Safe, renewing rather than depleting, clean and hopeful.
What message do you have for people who want to become activists?
Do it now! Don’t wait. Find great people to do it with. Have fun. Do it for the long haul, not just the quick fix.
Who is an eco warrior in your life (a person who inspires you, who you look up to)?
I was going to say Jane Goodall or Rachel Carson, but in MY life… I’d have to say my teenage daughter. She cares about marine conservation to the point where she dives with sharks and advocates for their protection… and participates in Dive Against Debris clean-ups. She heads her high school outdoors club and is part of the generation that gives me hope that we can address the climate crisis in time.

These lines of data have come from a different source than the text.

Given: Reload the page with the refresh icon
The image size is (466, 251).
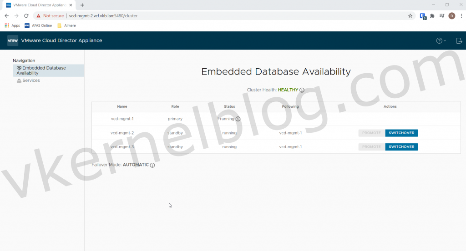Looking at the screenshot, I should tap(26, 15).
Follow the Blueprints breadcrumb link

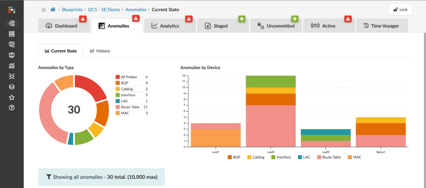click(73, 10)
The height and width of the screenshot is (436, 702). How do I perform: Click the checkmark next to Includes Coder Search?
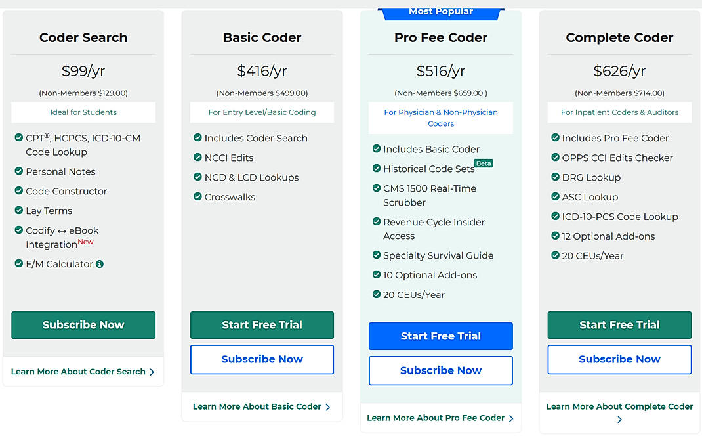197,138
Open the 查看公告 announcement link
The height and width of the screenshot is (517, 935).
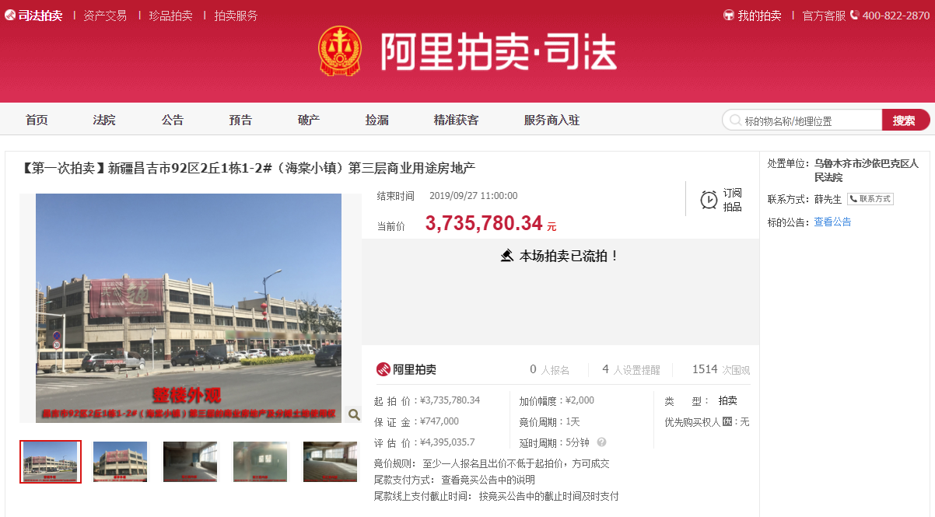832,222
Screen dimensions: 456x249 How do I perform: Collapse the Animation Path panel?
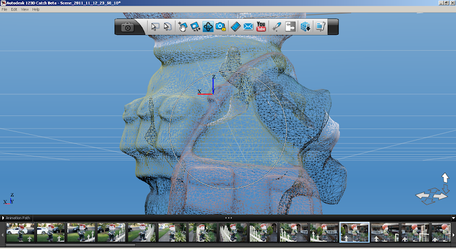(x=3, y=218)
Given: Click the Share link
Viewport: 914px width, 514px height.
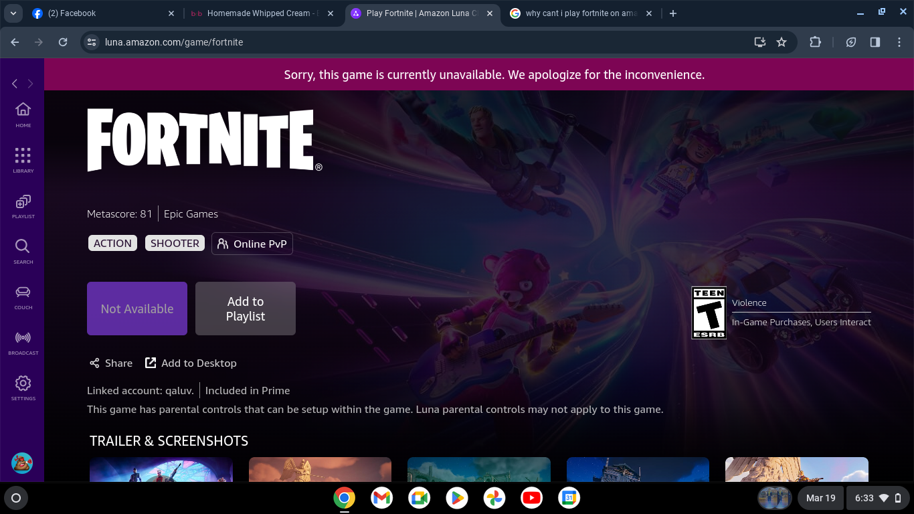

How are you an Eco Warrior?
I’m an Eco Warrior when I stand with local indigenous, faith, youth and environmental leaders to block a dirty pipeline in Minnesota or protest the border wall cutting through a butterfly sanctuary, a birding paradise and local communities in South Texas; when I meet with an investment bank’s sustainability director, corporate secretary and general counsel to discuss why Arctic drilling is a bad and risky investment; when I knock on doors for a climate champion and then hold that newly elected politician accountable… and when I talk with Sierra Club activists, the people at my dad’s retirement home or my daughter’s school about about how they are Eco Warriors too.
My mission is…A fair and just transition to a clean energy economy. Access to clean air, water, nature, and politics; good jobs and safe communities for all.